→ THE PROBLEM: All that is needed is the line containing "Task: Click the" and the lines after it to the end of the material, written out exactly, pictures left aside.

→ THE DATA:

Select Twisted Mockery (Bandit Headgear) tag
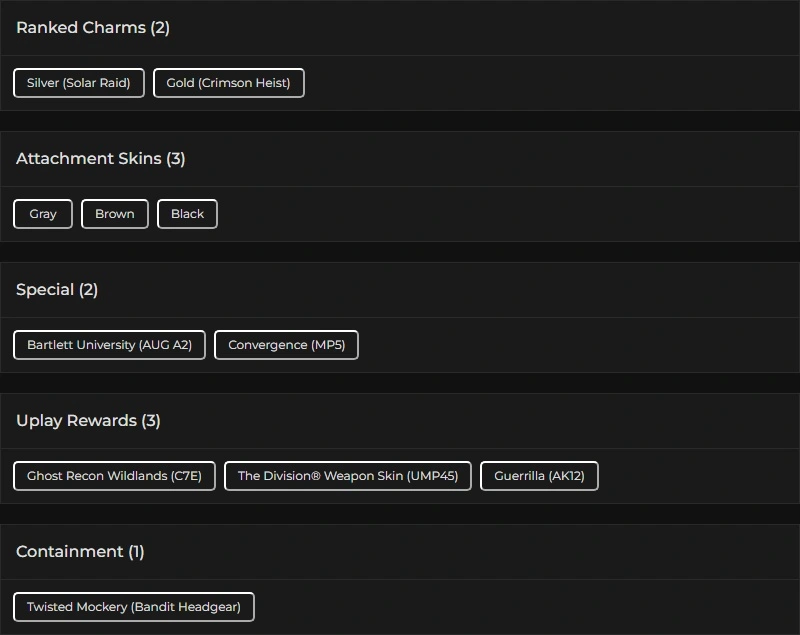800x635 pixels. click(x=134, y=607)
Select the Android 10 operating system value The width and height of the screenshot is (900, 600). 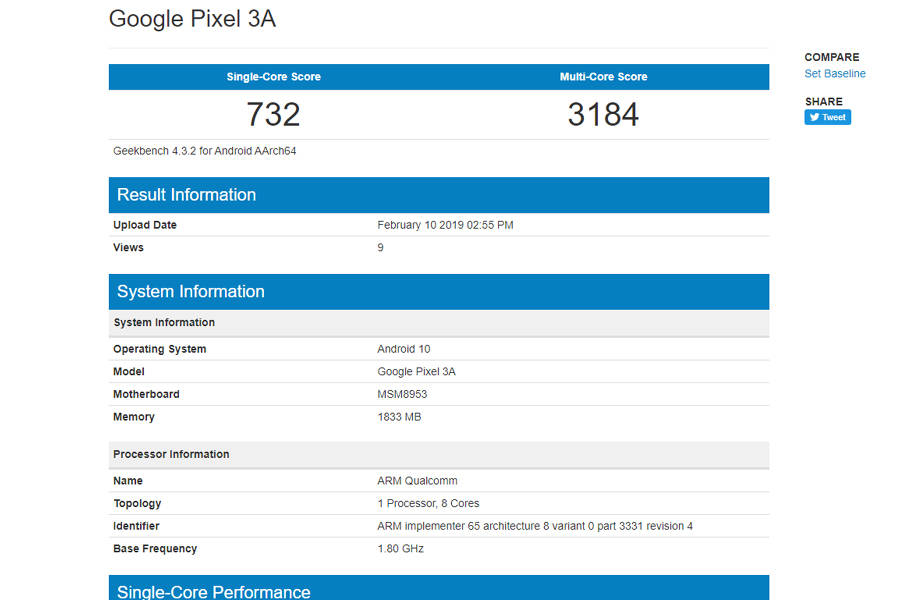click(x=404, y=348)
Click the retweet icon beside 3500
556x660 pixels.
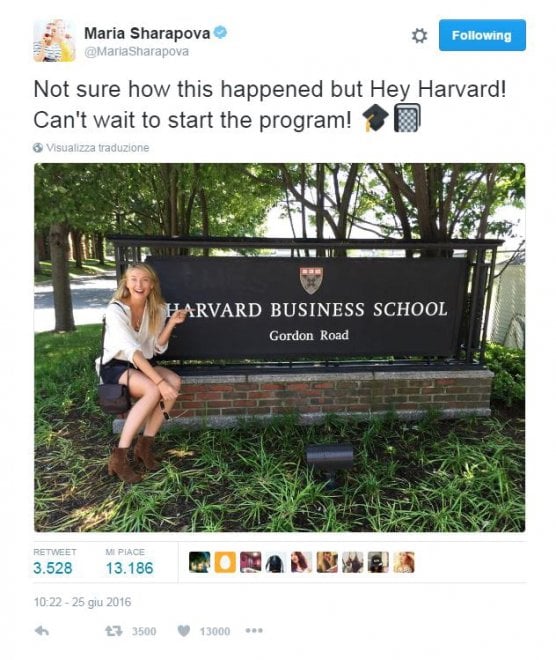113,631
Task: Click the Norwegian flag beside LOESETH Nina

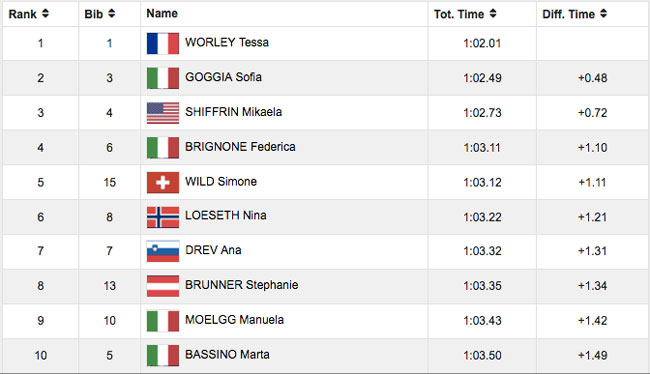Action: click(x=163, y=217)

→ FINISHED TASK:
Task: Click the Norwegian flag beside LOESETH Nina

Action: click(x=163, y=217)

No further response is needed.